Answer :
Only the nth term of the AP is necessarily equal to the nth term of the GP, hence correct answer is 4) The nth term of the AP is equal to the nth term of the GP.
mth, nth, and pth terms are equal:
We are given that the mth, nth, and pth terms of both the AP and GP are equal and are x, y, and z respectively. This essentially means:
mth term of AP = x = mth term of GP
nth term of AP = y = nth term of GP
pth term of AP = z = pth term of GP
Why other options are not necessarily true:
Common difference vs. common ratio: The fact that some terms are equal doesn't guarantee the common difference of the AP (which is added between terms) is equal to the common ratio of the GP (which is multiplied between terms).
Sum of terms: The sum of an AP and GP depends on the specific values of first terms, number of terms, common difference/ratio, and the terms being summed. Just knowing a few equal terms is not enough to determine if the sums are equal.
Product of terms: Similar to the sum, the product of terms in an AP and GP depends on the specific terms involved. Just knowing a few equal terms is not enough to determine if the products are equal.

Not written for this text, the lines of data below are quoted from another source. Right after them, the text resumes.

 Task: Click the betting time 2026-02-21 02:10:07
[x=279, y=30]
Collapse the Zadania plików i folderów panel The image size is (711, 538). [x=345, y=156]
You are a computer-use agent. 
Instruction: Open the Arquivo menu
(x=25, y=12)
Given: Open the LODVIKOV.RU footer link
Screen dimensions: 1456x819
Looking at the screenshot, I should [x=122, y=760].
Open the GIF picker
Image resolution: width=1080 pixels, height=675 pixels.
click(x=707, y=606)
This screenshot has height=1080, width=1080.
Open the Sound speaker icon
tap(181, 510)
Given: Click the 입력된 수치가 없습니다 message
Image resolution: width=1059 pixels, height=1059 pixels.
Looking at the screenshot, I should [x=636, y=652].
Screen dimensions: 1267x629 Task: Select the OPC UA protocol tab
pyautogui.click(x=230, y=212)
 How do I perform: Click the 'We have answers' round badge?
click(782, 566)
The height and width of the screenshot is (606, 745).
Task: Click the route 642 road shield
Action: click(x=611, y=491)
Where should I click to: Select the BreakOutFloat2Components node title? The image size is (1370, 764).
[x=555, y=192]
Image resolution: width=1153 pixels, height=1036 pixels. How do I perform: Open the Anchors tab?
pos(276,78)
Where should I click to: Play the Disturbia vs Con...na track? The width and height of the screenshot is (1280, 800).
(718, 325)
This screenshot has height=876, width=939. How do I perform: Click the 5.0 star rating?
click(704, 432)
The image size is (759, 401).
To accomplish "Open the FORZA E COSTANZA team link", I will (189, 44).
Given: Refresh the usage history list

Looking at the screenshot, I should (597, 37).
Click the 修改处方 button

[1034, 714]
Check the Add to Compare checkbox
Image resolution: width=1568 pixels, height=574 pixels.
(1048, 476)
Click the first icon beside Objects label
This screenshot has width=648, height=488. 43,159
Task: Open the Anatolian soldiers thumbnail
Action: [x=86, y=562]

Why nth terms are necessarily equal:
The fact that the nth terms of both the AP and GP are equal (y = nth term of AP = nth term of GP) implies that at the nth position, the value is the same in both progressions. This holds true regardless of the specific values of the first terms, common difference/ratio, or other terms in the sequences.
Therefore, only option 4 guarantees that the nth term of the AP is equal to the nth term of the GP based on the given information.